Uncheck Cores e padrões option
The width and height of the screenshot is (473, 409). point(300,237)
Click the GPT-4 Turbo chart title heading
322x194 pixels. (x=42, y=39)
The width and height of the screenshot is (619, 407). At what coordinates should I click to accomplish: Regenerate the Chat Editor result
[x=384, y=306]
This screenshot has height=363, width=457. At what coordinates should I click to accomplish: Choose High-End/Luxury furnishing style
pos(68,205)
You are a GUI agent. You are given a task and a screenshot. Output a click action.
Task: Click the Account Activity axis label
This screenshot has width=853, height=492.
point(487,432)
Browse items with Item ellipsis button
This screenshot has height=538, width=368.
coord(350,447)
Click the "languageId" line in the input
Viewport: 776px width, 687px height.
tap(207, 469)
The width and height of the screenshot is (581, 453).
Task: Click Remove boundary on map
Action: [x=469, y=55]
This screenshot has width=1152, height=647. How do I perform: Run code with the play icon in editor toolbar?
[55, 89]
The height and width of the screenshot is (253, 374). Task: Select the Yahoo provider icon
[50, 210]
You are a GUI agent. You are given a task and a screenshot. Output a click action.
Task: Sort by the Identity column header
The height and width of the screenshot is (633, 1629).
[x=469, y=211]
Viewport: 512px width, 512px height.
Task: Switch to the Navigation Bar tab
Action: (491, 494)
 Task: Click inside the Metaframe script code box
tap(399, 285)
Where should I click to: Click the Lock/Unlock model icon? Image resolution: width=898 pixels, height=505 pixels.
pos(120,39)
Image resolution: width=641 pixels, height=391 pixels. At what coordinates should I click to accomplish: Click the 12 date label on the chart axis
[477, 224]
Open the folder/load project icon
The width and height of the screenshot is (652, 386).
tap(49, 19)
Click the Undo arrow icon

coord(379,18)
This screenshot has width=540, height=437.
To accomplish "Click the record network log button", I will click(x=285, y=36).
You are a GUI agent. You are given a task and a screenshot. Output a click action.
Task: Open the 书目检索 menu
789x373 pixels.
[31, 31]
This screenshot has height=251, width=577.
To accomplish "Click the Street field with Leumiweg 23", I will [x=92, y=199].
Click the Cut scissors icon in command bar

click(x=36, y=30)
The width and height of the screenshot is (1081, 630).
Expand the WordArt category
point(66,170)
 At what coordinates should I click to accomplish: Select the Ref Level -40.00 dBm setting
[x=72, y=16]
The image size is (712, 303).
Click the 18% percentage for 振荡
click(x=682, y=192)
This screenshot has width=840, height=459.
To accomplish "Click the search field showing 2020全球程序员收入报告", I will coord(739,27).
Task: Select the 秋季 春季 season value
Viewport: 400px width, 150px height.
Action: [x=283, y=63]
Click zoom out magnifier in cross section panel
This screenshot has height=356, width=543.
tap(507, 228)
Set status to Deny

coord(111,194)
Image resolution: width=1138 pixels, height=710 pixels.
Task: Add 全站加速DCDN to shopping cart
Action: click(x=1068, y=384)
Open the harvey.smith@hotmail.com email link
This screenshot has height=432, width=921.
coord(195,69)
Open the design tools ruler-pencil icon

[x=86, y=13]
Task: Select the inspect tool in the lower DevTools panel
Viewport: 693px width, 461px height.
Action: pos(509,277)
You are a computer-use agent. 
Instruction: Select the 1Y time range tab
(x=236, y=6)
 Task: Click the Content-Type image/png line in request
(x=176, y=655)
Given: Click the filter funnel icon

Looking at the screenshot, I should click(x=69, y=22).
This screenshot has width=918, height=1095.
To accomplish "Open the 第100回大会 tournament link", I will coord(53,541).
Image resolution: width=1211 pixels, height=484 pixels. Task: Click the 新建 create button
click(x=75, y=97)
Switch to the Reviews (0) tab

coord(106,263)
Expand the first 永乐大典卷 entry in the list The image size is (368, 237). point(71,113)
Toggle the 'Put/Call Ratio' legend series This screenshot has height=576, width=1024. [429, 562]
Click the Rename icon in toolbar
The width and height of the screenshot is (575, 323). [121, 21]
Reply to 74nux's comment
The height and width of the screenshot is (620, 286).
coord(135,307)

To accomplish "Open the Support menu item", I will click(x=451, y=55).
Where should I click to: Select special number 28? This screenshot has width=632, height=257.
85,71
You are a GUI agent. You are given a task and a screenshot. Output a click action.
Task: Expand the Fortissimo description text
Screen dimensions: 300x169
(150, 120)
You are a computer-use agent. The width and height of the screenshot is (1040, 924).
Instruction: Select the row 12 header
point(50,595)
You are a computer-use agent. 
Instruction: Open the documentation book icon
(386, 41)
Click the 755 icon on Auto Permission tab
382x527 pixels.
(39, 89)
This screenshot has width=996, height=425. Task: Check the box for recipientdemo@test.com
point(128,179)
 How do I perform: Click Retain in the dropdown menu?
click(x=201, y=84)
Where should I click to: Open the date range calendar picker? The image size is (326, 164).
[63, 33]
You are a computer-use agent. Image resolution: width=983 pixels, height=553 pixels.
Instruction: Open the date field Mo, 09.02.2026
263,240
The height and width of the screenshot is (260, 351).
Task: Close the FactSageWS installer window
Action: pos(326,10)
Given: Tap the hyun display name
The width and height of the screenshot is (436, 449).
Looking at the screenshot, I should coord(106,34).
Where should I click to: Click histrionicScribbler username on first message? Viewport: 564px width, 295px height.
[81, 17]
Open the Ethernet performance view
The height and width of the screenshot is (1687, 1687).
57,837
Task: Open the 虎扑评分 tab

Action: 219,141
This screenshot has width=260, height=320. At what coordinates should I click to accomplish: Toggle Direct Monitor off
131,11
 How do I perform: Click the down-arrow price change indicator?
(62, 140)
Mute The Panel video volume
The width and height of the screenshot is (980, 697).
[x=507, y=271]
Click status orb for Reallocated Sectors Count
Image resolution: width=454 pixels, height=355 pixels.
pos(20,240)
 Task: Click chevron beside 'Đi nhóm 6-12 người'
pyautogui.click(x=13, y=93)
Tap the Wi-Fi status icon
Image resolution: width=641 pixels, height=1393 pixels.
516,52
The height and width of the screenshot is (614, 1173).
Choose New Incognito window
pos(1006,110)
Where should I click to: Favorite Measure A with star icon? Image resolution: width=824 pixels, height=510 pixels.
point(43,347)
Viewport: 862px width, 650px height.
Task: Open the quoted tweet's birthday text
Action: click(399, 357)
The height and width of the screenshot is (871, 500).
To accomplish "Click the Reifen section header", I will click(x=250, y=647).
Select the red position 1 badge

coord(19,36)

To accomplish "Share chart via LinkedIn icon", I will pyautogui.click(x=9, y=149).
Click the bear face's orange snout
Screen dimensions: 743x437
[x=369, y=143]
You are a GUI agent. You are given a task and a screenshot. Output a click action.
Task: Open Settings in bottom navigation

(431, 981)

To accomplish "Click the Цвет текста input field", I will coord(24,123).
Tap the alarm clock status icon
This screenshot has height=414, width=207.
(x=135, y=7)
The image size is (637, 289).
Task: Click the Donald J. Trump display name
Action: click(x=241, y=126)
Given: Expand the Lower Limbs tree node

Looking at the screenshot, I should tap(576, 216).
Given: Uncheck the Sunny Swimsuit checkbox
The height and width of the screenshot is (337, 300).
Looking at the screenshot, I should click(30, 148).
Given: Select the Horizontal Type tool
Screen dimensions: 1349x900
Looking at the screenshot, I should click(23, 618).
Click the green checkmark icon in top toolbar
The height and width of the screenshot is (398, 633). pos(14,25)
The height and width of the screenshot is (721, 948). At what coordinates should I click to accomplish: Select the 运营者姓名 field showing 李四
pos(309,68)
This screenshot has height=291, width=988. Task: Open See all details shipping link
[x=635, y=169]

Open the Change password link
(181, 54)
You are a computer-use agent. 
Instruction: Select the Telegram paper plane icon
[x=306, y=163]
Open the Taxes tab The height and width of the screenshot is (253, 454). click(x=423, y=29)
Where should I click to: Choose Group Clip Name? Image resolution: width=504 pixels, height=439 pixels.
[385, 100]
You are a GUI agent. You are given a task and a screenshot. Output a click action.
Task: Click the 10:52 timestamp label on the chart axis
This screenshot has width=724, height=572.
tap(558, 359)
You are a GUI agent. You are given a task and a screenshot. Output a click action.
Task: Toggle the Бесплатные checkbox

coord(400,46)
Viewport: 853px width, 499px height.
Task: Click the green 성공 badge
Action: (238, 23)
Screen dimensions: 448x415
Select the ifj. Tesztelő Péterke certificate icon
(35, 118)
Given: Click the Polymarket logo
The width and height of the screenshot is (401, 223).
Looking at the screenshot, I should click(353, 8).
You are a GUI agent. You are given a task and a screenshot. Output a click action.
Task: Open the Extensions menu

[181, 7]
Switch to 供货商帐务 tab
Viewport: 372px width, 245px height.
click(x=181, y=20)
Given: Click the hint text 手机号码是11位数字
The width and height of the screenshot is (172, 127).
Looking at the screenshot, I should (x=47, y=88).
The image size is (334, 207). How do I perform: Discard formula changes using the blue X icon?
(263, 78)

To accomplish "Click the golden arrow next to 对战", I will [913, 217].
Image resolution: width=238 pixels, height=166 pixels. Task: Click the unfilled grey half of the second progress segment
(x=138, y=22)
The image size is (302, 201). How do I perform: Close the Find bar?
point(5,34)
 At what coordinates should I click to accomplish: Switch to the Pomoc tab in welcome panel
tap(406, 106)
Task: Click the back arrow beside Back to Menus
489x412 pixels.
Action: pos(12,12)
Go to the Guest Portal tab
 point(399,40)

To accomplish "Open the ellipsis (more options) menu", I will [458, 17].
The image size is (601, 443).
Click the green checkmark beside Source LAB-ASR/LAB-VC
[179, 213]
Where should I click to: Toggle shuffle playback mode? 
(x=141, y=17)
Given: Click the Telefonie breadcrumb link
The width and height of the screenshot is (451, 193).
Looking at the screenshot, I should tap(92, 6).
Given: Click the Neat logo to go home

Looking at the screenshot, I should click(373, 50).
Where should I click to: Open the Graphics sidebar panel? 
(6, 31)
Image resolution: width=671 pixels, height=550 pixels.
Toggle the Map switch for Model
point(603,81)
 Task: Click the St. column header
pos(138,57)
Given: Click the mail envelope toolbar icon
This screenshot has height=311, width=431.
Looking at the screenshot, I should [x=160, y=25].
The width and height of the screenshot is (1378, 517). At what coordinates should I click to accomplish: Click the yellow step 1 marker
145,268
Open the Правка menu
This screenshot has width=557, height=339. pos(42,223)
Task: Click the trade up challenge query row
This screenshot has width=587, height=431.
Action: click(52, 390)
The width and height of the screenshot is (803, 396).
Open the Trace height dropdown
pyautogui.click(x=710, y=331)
++++++++++++++++++++
● TASK OBJECTIVE: Restate word for word only the lines running from the beginning of the data to the line holding "Task: Sort by the Identity column header", both included.

● EXERCISE RESPONSE:
Uncheck Cores e padrões option
The width and height of the screenshot is (473, 409). point(300,237)
Click the GPT-4 Turbo chart title heading
322x194 pixels. (x=42, y=39)
The width and height of the screenshot is (619, 407). At what coordinates should I click to accomplish: Regenerate the Chat Editor result
[x=384, y=306]
This screenshot has height=363, width=457. At what coordinates should I click to accomplish: Choose High-End/Luxury furnishing style
pos(68,205)
You are a GUI agent. You are given a task and a screenshot. Output a click action.
Task: Click the Account Activity axis label
This screenshot has width=853, height=492.
point(487,432)
Browse items with Item ellipsis button
This screenshot has height=538, width=368.
coord(350,447)
Click the "languageId" line in the input
Viewport: 776px width, 687px height.
tap(207, 469)
The width and height of the screenshot is (581, 453).
Task: Click Remove boundary on map
Action: [x=469, y=55]
This screenshot has width=1152, height=647. How do I perform: Run code with the play icon in editor toolbar?
[55, 89]
The height and width of the screenshot is (253, 374). Task: Select the Yahoo provider icon
[50, 210]
You are a GUI agent. You are given a task and a screenshot. Output a click action.
Task: Sort by the Identity column header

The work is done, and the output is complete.